═════ Material for this exercise ═════
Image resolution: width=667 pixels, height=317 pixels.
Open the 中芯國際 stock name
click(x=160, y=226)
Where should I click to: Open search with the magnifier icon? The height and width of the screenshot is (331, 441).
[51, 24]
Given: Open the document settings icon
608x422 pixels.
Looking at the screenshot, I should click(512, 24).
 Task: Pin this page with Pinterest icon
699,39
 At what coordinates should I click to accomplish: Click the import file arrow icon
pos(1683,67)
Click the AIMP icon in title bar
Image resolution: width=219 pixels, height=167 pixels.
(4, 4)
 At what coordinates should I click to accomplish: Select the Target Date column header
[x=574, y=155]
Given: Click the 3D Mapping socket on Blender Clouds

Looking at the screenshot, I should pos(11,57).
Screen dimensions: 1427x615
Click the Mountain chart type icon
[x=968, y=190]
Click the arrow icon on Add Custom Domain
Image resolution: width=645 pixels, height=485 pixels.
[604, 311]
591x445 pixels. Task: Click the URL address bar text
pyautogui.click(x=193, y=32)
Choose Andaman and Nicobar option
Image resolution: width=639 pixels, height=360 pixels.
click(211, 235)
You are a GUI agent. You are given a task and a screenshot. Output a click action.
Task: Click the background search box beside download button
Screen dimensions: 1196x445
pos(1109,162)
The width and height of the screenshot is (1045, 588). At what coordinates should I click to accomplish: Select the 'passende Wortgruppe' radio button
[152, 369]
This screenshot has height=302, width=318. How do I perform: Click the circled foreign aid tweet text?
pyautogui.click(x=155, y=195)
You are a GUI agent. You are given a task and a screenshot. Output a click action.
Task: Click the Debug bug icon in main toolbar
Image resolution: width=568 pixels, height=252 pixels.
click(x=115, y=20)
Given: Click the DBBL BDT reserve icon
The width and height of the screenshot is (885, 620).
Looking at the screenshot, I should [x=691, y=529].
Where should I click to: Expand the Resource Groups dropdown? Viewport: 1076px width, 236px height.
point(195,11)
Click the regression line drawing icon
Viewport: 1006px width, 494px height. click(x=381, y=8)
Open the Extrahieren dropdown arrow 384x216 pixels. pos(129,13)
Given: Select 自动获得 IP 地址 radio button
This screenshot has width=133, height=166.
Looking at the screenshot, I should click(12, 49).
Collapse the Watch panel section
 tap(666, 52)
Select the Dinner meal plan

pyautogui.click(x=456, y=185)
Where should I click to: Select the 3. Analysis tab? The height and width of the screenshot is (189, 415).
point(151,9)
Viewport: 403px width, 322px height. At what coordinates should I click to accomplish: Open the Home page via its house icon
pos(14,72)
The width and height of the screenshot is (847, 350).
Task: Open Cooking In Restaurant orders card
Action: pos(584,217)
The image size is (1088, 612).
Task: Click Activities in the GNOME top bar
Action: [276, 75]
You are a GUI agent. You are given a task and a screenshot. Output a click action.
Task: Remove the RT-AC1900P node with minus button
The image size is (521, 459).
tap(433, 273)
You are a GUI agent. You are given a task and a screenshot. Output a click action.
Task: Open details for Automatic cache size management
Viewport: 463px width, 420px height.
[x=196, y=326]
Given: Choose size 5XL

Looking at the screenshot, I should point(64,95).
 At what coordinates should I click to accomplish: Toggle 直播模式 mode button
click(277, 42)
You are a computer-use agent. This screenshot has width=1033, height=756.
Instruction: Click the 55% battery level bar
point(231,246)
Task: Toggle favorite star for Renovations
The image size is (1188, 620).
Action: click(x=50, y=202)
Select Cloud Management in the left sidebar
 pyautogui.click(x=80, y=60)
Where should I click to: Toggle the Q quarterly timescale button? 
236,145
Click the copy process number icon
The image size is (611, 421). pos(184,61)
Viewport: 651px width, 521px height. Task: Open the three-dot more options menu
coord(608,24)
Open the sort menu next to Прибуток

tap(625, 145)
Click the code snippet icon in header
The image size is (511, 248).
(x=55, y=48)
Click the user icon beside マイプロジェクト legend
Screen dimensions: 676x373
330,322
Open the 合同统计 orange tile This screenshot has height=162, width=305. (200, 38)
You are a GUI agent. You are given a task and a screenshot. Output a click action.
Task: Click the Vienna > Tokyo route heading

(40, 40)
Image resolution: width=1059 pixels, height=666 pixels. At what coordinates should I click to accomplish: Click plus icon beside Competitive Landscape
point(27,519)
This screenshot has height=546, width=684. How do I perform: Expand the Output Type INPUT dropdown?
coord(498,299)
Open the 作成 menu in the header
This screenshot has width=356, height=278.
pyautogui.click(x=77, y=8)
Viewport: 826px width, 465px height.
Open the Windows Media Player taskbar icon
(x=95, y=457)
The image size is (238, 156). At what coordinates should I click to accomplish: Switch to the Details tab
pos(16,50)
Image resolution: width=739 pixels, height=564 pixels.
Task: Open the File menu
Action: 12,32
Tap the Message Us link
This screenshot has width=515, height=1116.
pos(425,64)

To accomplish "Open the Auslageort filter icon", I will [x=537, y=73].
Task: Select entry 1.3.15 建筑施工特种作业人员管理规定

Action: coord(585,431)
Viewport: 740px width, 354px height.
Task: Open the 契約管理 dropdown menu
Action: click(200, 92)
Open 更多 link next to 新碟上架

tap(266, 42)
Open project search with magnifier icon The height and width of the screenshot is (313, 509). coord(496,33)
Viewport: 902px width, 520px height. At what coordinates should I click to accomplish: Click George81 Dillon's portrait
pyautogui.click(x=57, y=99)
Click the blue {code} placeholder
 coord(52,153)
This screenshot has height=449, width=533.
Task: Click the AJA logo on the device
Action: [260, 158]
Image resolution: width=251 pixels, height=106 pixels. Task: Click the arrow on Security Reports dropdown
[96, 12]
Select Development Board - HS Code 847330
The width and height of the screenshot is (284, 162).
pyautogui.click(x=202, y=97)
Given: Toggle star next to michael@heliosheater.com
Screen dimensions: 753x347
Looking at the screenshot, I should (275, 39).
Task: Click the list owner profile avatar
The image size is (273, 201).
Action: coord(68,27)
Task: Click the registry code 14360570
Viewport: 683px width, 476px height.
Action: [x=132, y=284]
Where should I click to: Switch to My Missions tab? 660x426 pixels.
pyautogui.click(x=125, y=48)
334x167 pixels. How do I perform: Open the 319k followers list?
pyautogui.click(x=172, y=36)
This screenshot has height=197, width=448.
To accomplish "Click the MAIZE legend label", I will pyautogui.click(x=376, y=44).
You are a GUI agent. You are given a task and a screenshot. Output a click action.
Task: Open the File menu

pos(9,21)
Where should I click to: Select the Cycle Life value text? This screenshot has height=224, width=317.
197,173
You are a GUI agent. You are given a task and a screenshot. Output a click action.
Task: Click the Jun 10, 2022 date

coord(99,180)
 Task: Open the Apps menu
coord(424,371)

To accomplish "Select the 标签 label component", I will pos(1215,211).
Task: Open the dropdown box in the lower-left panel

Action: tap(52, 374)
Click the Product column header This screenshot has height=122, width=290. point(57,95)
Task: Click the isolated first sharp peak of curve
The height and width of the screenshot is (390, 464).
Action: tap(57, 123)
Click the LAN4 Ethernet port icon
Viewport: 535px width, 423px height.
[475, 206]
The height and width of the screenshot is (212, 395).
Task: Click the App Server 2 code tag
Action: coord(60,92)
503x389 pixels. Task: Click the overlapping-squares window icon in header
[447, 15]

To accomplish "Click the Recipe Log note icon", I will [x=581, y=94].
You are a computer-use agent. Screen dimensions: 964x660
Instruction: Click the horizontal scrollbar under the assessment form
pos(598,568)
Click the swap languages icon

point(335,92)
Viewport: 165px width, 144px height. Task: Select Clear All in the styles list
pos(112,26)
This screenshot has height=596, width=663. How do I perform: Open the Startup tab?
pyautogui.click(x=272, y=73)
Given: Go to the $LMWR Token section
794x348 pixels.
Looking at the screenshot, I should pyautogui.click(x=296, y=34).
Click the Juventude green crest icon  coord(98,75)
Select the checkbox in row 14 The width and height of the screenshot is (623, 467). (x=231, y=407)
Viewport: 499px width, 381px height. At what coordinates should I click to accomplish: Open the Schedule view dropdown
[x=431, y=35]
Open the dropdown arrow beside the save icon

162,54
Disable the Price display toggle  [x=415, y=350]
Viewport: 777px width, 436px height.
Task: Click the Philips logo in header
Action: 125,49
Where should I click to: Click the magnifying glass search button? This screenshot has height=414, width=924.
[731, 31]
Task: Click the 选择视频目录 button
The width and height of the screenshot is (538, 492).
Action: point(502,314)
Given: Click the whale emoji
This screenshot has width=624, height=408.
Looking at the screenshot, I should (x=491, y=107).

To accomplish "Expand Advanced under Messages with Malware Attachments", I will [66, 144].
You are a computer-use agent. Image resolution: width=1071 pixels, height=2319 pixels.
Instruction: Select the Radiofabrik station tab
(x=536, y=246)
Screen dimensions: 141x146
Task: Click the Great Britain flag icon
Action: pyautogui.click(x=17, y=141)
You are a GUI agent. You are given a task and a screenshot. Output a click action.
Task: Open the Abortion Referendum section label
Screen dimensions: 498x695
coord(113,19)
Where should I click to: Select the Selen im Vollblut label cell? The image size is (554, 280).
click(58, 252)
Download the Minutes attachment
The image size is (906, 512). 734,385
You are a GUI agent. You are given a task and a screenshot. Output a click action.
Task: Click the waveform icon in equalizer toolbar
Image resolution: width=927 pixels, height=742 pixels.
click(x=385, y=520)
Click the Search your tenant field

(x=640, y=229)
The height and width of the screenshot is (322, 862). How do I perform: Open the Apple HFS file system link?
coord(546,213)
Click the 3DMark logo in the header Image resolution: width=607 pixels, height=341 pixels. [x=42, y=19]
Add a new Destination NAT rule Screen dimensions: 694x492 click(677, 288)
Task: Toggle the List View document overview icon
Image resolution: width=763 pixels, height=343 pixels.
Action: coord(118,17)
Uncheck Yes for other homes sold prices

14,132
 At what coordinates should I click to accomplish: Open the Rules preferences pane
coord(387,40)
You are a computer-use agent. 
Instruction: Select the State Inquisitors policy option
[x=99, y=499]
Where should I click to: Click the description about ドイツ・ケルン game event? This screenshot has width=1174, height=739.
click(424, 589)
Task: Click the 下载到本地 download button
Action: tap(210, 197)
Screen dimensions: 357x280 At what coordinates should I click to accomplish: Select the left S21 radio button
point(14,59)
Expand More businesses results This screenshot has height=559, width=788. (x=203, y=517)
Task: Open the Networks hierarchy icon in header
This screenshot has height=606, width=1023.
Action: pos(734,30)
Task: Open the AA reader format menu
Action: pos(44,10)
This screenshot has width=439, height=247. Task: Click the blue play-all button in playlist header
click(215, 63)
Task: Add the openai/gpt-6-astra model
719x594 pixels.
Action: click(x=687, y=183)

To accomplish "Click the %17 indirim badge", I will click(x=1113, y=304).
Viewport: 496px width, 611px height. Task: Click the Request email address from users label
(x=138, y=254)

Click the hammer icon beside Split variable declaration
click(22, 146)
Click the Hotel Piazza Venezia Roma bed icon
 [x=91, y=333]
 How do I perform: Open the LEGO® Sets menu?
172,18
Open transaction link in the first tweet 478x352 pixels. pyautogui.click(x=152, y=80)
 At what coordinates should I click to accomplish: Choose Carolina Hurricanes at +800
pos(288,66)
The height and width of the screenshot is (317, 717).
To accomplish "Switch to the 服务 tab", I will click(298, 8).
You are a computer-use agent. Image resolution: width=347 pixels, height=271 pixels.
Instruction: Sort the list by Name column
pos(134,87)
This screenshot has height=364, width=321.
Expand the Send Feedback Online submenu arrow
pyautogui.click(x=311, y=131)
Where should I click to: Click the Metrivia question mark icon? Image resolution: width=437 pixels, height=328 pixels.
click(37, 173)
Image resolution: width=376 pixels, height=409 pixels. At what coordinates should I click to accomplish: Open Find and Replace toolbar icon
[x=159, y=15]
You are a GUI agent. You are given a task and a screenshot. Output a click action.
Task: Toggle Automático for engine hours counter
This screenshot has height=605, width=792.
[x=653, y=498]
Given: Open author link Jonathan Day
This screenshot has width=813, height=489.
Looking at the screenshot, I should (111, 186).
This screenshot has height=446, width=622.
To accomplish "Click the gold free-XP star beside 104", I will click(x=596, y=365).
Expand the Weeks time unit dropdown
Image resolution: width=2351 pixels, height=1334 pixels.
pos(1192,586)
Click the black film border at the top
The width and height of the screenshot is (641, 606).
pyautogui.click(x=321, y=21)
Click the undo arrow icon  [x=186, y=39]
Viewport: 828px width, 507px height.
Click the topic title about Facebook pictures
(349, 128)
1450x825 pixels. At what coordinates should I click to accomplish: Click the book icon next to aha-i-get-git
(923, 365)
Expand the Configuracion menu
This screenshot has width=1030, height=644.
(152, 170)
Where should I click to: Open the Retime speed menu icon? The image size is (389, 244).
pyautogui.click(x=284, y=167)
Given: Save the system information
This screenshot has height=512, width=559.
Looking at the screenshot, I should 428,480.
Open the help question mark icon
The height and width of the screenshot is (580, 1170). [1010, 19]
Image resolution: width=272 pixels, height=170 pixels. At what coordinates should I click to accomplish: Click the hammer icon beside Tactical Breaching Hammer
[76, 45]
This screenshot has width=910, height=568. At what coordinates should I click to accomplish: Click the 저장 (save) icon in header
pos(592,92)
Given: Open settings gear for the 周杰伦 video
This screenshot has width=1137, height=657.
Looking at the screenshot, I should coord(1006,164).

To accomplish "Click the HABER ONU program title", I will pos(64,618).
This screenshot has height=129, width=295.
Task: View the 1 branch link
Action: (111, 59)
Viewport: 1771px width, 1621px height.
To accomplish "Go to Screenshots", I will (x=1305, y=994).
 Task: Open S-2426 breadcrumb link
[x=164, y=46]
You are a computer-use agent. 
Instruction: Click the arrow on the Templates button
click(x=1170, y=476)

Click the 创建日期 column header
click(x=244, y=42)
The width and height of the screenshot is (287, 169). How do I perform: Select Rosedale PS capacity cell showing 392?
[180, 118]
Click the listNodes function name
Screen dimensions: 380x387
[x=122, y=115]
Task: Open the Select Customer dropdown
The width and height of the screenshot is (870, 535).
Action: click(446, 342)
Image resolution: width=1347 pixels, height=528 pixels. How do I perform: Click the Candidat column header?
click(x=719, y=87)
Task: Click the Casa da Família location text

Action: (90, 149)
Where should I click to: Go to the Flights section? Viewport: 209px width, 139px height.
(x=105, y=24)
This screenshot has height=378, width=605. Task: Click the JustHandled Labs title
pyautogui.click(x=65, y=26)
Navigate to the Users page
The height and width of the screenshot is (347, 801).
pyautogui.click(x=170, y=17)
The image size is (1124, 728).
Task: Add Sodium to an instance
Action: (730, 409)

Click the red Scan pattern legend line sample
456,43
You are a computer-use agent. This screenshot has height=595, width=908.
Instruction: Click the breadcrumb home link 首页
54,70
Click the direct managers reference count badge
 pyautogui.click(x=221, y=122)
═════
● **Work task**:
Throughout the material above, find each line with "computer" and return it.

● **Answer section**:
You are a computer-use agent. This screenshot has width=1033, height=756.
You are a computer-use agent. Screen dimensions: 964x660
You are a computer-use agent. Image resolution: width=1071 pixels, height=2319 pixels.
You are a computer-use agent. 
You are a computer-use agent. Image resolution: width=347 pixels, height=271 pixels.
You are a computer-use agent. 
You are a computer-use agent. This screenshot has height=595, width=908.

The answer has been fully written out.